In March 2004, Pourzand suffered a severe heart attack, following which prison officials allegedly delayed treating him until another prisoner demanded that they do so. In 2006, in light of his ongoing health issues, Pourzand was transferred to house arrest.

==Suicide and funeral==
Pourzand died on 29 April 2011. According to his daughters, he committed suicide by jumping from the sixth-story balcony of his apartment in Tehran. His daughter, Banafsheh Zand, stated after his death that "He leapt to his own death to prove his disgust for a regime that is inhumane and un-Iranian", while another daughter, Azadeh Pourzand, commented that "I would like to think of his death as a way for him to finally find freedom." Banafsheh also alleged that state security forces continued to threaten the family by telephone, saying "Now that we're rid of your father... don't go thinking you can fill his place. We know how to deal with you and the rest of your family." The journalist-protection organization Reporters Without Borders issued a press release mourning Pourzand's death and calling the Iranian government "responsible for Siamak Pourzand's death". Leili and Azadeh Pourzand appeared on the Voice of America's Persian program Parazit, explaining how they found out about their father's death.

The Telegraph reported that Iranian authorities initially refused to hand over Pourzand's body to his family for burial, imposed restrictions on the eulogies at his funeral, and confiscated the cell phones and cameras of reporters.

==Family==
Pourzand's wife Mehrangiz Kar is an internationally noted feminist and winner of National Endowment for Democracy's Democracy award.

Pourzand was a first cousin of Persian poet Ahmad Shamlou on his mother's side.

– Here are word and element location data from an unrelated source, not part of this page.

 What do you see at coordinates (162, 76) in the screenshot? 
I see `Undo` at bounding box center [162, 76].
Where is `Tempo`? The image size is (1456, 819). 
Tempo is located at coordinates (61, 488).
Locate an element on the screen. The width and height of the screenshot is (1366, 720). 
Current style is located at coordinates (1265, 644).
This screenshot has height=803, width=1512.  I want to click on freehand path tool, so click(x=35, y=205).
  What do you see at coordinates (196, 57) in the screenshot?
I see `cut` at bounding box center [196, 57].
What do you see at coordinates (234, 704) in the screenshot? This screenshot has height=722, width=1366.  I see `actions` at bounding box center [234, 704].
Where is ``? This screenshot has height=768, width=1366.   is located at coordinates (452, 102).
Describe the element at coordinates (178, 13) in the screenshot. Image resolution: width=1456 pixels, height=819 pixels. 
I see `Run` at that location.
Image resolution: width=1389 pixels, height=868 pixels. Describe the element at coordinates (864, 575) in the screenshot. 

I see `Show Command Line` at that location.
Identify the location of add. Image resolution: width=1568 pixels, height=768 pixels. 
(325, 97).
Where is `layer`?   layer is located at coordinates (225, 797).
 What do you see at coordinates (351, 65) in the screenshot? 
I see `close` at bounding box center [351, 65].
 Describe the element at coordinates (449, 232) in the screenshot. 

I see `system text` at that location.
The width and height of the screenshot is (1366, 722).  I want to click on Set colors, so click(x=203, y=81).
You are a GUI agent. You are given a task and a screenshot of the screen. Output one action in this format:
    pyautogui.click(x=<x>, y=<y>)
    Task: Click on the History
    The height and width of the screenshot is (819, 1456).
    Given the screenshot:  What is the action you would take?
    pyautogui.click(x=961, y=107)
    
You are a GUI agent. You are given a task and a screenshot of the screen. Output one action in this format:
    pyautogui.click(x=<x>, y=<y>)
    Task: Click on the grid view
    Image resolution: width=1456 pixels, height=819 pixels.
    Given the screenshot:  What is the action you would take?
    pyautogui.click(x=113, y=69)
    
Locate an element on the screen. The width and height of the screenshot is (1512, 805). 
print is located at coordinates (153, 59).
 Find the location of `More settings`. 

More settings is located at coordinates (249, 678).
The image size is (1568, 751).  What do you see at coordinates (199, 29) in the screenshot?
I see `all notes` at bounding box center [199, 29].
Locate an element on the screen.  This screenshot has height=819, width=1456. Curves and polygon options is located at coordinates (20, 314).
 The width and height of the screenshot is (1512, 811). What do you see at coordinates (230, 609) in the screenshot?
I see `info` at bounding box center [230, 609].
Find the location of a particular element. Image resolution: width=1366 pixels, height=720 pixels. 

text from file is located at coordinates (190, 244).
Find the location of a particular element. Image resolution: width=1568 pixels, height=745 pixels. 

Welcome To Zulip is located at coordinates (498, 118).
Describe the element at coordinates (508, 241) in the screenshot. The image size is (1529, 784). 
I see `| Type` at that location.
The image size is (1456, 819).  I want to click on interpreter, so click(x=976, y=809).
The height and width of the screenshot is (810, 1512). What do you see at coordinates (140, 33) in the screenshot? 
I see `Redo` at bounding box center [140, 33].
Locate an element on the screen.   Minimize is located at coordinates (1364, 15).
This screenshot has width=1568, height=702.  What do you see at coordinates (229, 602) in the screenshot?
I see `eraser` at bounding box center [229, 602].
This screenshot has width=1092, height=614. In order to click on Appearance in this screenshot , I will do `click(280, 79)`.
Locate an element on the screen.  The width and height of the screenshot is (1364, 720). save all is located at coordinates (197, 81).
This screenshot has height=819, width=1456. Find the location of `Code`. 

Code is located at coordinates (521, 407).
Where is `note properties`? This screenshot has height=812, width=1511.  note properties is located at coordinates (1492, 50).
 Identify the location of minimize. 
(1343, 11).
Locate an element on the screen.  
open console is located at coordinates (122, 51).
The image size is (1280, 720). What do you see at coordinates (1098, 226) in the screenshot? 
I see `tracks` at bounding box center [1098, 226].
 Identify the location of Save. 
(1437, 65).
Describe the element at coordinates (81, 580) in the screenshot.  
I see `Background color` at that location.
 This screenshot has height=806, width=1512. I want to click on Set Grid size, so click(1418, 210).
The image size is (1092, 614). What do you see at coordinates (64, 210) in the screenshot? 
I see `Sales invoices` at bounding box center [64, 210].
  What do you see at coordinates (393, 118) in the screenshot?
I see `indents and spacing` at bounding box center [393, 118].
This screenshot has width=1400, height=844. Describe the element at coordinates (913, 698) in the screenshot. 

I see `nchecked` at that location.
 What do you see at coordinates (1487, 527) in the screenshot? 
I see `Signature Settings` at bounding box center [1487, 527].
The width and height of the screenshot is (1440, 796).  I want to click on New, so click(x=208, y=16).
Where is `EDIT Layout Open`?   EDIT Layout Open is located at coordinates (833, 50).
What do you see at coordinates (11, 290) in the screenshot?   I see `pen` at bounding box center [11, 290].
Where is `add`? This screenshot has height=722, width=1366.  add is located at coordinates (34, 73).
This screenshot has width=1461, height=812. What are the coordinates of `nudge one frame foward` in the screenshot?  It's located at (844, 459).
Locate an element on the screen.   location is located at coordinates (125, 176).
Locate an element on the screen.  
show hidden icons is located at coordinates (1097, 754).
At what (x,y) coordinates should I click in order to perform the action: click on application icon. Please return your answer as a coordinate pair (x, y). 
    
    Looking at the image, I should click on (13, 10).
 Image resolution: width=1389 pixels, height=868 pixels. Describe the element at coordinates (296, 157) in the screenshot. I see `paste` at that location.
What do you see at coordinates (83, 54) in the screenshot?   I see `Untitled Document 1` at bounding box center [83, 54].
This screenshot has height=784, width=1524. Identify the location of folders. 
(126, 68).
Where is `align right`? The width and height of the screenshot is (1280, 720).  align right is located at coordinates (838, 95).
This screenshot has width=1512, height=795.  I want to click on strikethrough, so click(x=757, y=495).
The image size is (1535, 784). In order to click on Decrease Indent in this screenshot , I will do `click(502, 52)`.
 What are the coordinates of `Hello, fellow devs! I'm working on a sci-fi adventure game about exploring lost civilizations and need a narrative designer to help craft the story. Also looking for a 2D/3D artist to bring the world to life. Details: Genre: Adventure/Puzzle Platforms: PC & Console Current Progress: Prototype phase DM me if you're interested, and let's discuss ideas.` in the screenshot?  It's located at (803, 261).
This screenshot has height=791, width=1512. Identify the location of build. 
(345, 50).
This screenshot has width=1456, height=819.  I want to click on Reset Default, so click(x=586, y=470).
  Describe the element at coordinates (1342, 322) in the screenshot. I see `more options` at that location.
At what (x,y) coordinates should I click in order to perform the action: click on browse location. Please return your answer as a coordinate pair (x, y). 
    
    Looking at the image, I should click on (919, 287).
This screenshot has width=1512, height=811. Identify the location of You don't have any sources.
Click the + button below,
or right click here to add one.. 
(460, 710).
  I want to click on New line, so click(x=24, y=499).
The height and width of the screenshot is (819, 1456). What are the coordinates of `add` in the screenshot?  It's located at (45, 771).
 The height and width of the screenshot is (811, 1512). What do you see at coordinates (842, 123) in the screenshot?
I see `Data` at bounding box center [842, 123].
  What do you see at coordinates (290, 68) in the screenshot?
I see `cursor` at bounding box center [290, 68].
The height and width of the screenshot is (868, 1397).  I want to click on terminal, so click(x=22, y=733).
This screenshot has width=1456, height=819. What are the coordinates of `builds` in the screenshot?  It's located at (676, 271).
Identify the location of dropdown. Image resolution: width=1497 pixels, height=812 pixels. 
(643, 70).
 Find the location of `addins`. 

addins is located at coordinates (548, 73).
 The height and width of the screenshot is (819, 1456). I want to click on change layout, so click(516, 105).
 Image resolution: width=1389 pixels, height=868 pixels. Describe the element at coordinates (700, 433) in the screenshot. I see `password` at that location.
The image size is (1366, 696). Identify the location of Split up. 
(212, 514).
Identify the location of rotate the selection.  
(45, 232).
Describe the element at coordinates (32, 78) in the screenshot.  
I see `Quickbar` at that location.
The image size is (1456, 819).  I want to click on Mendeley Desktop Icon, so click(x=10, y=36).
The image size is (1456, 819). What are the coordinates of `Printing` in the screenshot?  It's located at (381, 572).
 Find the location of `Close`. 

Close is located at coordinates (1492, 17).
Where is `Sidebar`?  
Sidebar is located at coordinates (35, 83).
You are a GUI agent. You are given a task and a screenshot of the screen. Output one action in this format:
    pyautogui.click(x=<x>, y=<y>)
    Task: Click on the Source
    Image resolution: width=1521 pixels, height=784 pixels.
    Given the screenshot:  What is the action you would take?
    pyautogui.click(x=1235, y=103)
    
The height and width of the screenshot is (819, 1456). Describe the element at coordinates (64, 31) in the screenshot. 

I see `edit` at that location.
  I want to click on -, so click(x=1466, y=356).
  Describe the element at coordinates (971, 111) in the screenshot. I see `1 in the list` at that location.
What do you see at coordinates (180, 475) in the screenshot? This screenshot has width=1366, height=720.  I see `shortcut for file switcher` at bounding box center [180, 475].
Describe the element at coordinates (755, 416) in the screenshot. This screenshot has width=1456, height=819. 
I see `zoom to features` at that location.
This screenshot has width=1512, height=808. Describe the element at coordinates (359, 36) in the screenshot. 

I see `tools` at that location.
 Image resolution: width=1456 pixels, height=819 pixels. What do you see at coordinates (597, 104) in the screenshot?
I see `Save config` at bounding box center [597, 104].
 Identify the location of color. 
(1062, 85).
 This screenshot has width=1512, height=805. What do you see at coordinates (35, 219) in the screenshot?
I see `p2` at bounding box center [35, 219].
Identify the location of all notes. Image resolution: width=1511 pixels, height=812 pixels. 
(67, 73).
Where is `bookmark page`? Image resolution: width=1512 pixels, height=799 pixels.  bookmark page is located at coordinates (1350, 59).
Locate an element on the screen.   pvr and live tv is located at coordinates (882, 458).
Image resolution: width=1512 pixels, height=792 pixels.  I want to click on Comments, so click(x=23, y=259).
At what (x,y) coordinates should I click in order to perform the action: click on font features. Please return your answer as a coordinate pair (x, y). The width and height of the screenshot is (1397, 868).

== Litigation in United States ==
In 2019, Mr. Pourzand's wife Mehrangiz Kar, and two of his daughters, Azadeh Pourzand and Banafsheh Zand file a complaint against Islamic Republic of Iran and IRGC for torturing, hostage taking, and extrajudicial killing of Mr. Pourzand under FSIA. On September 30, 2022, Judge John Bates ordered that Iran is liable for torturing and hostage taking of Mr. Pourzand. The Court awarded compensatory damages totaling, with prejudgment interest, $17,403,063.01 for Plaintiffs. The Court will also award punitive damages of $17,403,063.01. Plaintiffs’ total award is $34,806,126.02. Ali Herischi was the attorney for Plaintiffs.